Lo sé: algún buenista objetará que la pena de muerte es una medida desproporcionada. No lo es, porque los perjuicios de la impuntualidad son inconmensurables. No me refiero, por supuesto, a los económicos (que son triviales, pero enormes, puesto que la puntualidad es el corazón de la economía); tampoco me refiero a los morales (que son peores, pero soportables, puesto que quien llega tarde lo hace para hacerse el interesante y para humillar a quien espera); me refiero a algo muchísimo peor. Uno de los descubrimientos fundamentales del siglo XX ?sólo comparable al de la relatividad? declara que la espera es la condición esencial del hombre. El Einstein que formuló esa verdad inapelable fue Franz Kafka; luego vinieron Beckett, Buzzati y los demás. Kafka dice que nos pasamos la vida delante de una puerta abierta que sólo está destinada a nosotros y que sin embargo nunca conseguimos franquear; Beckett dice que nos pasamos la vida esperando a un señor a quien no conocemos y que ni siquiera sabemos si existe; Buzatti dice que nos pasamos la vida esperando a los bárbaros, y que cuando llegan no podemos pelear contra ellos como valientes, que era la única tarea que podía justificarnos. Todos dicen lo mismo: vivir consiste en esperar, aunque la espera sea inútil o aunque no sepamos lo que esperamos. Este tormento metafísico es inevitable, porque es consustancial a la condición del hombre; coincidirán conmigo en que añadirle el tormento evitable de que un matón compulsivo y vanidoso (o, peor aún, distraído) nos haga esperar en una cita insignificante constituye una intolerable crueldad suplementaria que merece un castigo ejemplar, pues nos ahorraría al menos los escalofriantes padecimientos neuróticos, con su torbellino fúnebre de hipótesis catastróficas, a que nos condena el acto cotidiano de la espera.

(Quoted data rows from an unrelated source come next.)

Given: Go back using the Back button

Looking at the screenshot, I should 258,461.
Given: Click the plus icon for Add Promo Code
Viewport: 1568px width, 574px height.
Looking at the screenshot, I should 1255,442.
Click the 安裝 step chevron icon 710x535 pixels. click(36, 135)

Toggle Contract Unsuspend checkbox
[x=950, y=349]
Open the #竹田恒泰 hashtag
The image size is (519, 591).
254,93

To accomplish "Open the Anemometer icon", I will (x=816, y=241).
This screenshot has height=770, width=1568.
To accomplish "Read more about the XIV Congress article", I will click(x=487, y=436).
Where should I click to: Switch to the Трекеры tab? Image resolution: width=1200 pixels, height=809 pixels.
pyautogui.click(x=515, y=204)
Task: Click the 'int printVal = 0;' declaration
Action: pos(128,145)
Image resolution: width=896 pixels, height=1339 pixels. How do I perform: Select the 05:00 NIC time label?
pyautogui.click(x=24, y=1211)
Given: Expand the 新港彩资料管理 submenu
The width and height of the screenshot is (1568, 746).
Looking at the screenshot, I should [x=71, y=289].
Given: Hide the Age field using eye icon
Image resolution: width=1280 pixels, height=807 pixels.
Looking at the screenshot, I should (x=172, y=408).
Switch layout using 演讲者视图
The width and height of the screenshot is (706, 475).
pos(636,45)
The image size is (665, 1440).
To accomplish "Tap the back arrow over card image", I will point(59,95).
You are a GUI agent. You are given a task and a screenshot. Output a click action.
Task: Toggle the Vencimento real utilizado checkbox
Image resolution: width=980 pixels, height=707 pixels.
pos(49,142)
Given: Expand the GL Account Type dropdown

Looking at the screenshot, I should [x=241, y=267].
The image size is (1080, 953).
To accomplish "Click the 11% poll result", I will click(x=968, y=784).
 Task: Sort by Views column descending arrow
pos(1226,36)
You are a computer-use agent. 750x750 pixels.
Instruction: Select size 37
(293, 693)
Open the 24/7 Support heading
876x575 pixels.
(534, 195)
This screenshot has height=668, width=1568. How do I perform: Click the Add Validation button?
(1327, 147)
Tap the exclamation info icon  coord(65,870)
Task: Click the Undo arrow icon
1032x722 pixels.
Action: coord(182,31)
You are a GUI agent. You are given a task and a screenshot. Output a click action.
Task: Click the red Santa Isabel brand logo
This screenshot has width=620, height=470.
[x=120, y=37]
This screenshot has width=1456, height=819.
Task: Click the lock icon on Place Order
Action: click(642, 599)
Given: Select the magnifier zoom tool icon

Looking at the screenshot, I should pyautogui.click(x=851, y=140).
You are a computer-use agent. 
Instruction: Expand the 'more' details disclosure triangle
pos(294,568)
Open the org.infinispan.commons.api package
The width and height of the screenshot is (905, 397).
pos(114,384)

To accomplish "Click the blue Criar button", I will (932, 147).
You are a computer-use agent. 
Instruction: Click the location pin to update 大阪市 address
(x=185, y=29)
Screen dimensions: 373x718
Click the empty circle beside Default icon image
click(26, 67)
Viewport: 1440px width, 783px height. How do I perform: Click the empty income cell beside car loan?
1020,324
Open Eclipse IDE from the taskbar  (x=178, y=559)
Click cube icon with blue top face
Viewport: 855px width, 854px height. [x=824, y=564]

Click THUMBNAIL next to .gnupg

En suma: la puntualidad es la solución. Escribo la frase anterior eufórico, y de inmediato me asalta una duda espantosa. Me pregunto si la pena de muerte para quienes padecen la enfermedad de la impuntualidad no provocará una epidemia de la enfermedad contraria: el exceso de puntualidad. La enfermedad, desde luego, existe, y es temible: quienes la padecemos no sólo llegamos con una antelación desproporcionada a todas las citas, sino que no soportamos que la persona con quien nos hemos citado se nos adelante. Los motivos de los enfermos de impuntualidad son evidentes; dudo que los nuestros sean menos innobles: sospecho que abarcan desde el masoquismo hasta el afán irreprimible de mostrarnos moralmente superiores a los demás. Lo cierto es que los efectos de la enfermedad son devastadores, sobre todo cuando las circunstancias obligan a relacionarse a dos enfermos: su obsesión perturbada por llegar antes que el otro degenera a menudo en una rivalidad virtuosa que obliga a algunos a vivaquear en el lugar de la cita, y que termina por volver imposible cualquier relación entre ellos. Bien pensado, si todo el mundo fuese demasiado puntual por temor a ser impuntual, el mundo estallaría, porque el infierno no debe de ser un lugar donde nadie es puntual, sino donde todo el mundo es demasiado puntual, que es lo que ocurriría si a todo el mundo se le obligase a ser puntual bajo amenaza de pena de muerte o de escuchar a Jiménez Losantos 24 horas seguidas. Amigos peruanos, abandonen cuanto antes su campaña en favor de la puntualidad: no vaya a ser que, increíblemente, funcione. Es inútil: esto no tiene solución. Nada tiene solución. Seguiremos esperando.